Universo: 12 de enero, 2010
Cubo de Hielo
Para escapar del, a veces, desagradable invierno de Wisconsin, hace un par de meses varias docenas de científicos, ingenieros y otros técnicos se fueron al sur. Pero estos turistas llevaron su vacación al extremo: se fueron hasta el Polo Sur.
Están trabajando en un proyecto llamada Cubo de Hielo. Está patrocinado por la Fundación Nacional para la Ciencia y operado por la Universidad de Wisconsin. Está diseñado para buscar neutrinos –partículas fantasmagóricas de mucho más allá de nuestro sistema solar.
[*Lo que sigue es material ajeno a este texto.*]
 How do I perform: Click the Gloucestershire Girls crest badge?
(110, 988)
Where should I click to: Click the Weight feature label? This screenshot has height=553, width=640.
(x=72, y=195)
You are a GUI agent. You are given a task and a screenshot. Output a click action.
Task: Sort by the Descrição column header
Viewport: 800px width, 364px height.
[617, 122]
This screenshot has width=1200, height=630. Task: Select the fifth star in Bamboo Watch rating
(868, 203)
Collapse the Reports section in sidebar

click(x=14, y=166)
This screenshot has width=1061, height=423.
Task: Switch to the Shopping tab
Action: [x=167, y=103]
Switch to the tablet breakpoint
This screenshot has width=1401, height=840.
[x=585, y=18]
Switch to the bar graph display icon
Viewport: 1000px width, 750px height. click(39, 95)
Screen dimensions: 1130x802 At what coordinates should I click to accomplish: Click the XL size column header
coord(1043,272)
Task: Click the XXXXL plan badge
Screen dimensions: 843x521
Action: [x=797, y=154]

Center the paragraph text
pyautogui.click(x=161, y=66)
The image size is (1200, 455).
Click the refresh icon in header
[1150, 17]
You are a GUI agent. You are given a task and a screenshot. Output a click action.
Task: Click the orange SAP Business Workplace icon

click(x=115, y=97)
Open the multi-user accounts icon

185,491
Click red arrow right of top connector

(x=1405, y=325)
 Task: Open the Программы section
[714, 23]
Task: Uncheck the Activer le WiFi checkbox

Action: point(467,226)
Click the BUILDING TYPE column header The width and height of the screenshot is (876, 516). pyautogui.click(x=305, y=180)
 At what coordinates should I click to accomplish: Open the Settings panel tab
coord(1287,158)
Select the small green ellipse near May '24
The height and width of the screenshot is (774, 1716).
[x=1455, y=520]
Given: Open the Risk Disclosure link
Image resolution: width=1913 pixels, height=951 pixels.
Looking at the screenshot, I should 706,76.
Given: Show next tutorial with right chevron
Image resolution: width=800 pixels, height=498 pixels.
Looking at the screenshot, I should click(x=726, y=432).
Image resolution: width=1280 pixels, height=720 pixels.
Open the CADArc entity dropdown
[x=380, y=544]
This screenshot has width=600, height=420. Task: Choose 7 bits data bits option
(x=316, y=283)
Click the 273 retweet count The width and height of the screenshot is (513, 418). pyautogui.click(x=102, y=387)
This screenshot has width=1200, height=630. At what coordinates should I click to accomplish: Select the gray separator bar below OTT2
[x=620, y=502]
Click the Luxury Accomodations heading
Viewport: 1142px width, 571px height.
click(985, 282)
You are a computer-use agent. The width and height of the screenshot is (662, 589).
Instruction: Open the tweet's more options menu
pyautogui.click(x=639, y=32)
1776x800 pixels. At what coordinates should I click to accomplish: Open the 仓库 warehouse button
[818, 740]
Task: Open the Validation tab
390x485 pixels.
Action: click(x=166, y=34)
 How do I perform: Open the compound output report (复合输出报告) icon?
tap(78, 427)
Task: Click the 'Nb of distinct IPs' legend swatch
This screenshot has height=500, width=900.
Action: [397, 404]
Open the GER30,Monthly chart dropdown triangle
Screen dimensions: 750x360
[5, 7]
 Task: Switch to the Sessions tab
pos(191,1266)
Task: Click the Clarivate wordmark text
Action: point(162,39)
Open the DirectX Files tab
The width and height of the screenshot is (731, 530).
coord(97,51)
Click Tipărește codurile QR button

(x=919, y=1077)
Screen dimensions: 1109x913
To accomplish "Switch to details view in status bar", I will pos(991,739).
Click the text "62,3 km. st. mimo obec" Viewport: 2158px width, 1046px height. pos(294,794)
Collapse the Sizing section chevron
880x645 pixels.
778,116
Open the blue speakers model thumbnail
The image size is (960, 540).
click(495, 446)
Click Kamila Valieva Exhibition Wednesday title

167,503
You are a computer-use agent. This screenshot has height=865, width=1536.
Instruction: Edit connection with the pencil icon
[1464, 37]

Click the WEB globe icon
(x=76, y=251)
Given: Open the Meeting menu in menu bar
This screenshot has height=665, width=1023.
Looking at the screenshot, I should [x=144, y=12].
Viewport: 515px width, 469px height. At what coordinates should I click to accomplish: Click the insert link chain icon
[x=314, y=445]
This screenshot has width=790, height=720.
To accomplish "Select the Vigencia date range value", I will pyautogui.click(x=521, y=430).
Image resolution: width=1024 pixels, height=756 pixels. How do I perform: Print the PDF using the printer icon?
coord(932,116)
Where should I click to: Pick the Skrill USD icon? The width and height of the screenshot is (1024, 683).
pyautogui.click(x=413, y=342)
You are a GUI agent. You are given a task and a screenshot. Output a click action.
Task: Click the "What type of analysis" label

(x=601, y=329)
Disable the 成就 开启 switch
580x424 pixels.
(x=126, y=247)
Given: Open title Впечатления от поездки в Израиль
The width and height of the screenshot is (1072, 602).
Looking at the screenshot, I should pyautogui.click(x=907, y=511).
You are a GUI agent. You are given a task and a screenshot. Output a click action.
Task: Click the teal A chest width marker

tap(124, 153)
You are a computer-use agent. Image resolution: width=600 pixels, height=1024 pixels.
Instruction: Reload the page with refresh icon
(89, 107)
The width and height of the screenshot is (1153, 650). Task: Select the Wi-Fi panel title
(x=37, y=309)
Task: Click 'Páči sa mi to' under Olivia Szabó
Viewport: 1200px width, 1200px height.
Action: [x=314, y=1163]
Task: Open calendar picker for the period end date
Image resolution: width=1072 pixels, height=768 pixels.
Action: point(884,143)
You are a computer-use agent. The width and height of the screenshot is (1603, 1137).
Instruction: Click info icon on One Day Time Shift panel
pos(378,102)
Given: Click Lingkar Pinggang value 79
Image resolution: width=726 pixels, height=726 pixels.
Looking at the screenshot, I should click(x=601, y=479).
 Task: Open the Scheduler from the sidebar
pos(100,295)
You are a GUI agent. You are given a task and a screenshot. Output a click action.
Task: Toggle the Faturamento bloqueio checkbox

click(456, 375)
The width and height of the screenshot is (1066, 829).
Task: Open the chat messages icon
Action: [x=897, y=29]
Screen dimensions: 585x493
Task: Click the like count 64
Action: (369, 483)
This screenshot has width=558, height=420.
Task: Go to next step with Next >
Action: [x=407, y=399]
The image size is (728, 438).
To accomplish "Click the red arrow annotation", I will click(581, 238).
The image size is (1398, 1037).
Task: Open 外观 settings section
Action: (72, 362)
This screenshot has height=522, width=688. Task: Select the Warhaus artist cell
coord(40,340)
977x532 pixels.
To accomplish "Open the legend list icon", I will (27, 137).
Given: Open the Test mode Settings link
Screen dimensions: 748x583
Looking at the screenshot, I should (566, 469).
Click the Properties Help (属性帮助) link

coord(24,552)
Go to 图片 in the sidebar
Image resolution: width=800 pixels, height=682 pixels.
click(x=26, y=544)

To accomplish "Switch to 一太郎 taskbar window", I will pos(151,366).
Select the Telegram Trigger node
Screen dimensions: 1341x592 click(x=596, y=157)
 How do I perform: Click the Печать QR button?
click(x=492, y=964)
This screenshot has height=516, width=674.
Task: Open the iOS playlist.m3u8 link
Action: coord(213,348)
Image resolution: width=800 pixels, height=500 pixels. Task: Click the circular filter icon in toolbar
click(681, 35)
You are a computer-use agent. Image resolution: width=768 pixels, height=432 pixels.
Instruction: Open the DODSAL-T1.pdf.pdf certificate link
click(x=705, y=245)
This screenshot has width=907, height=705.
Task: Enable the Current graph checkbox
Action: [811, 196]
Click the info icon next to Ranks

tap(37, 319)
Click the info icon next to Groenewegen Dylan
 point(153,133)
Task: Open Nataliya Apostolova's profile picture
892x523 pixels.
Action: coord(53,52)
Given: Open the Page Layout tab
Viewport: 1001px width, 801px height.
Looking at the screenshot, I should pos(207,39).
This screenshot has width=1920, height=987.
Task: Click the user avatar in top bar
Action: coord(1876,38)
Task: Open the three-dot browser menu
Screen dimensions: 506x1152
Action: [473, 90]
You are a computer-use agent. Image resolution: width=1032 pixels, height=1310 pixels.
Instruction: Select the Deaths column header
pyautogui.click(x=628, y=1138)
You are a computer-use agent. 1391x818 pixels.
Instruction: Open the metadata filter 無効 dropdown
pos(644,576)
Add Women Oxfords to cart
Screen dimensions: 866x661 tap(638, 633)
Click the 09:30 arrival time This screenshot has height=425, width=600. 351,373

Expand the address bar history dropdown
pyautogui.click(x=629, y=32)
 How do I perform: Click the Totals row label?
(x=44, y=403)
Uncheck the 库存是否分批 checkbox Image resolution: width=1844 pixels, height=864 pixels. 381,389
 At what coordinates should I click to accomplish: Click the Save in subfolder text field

Lo hará con más de 5,000 detectores de luz enterrados en el hielo y más de una milla de profundidad. Cuando un neutrino colisiona con un átomo en el hielo, crea otra partícula, que, a su vez, emite un destello de luz azul. Unas computadoras registran los destellos y miden su dirección, y filtran los destellos causados por otras partículas.
Los detectores están conectados a cables hundidos en el hielo. Hace dos meses, 59 de los cables estaban en su sitio. Hasta 20 más están siendo instalados ahora, durante la breve temporada de verano en el Polo Sur. Y cuando la construcción se complete el año próximo, Cubo de Hielo constará de un total de 86 cables, cada uno con 60 sensores.
Mañana hablaremos más de lo que esos sensores están buscando.
Cubo de Hielo, II
Cada segundo, cada día, billones de partículas de más allá de la Tierra atraviesan nuestro cuerpo. No las notamos porque no hacen nada –casi todas pasan por nosotros, por la sólida Tierra, y por las estrellas sin ningún efecto. Debido a ello, son difíciles de estudiar –ningún telescopio puede «atraparlas.»
A pesar de ello, los neutrinos son importantes por lo que pueden decirnos sobre el universo. Algunos proceden del Sol, y pueden informarnos del funcionamiento interior del Sol. Otros son producidos cuando rayos cósmicos se estrellan con átomos, y pueden informarnos del nacimiento de rayos cósmicos.
Un grupo de científicos está completando un detector gigantesco para detectar neutrinos producidos por rayos cósmicos. Se llama Cubo de Hielo, y consta de miles de detectores de luz enterrados en un kilómetro cúbico del hielo en el Polo Sur.
Los neutrinos se estrellan con átomos en el hielo, haciéndoles emitir un chispazo de luz azul. Los detectores miden la dirección de la que vienen los neutrinos. Combinando esto con otras observaciones, los neutrinos nos revelan su fuente, y éste es un tema que sigue debatiéndose.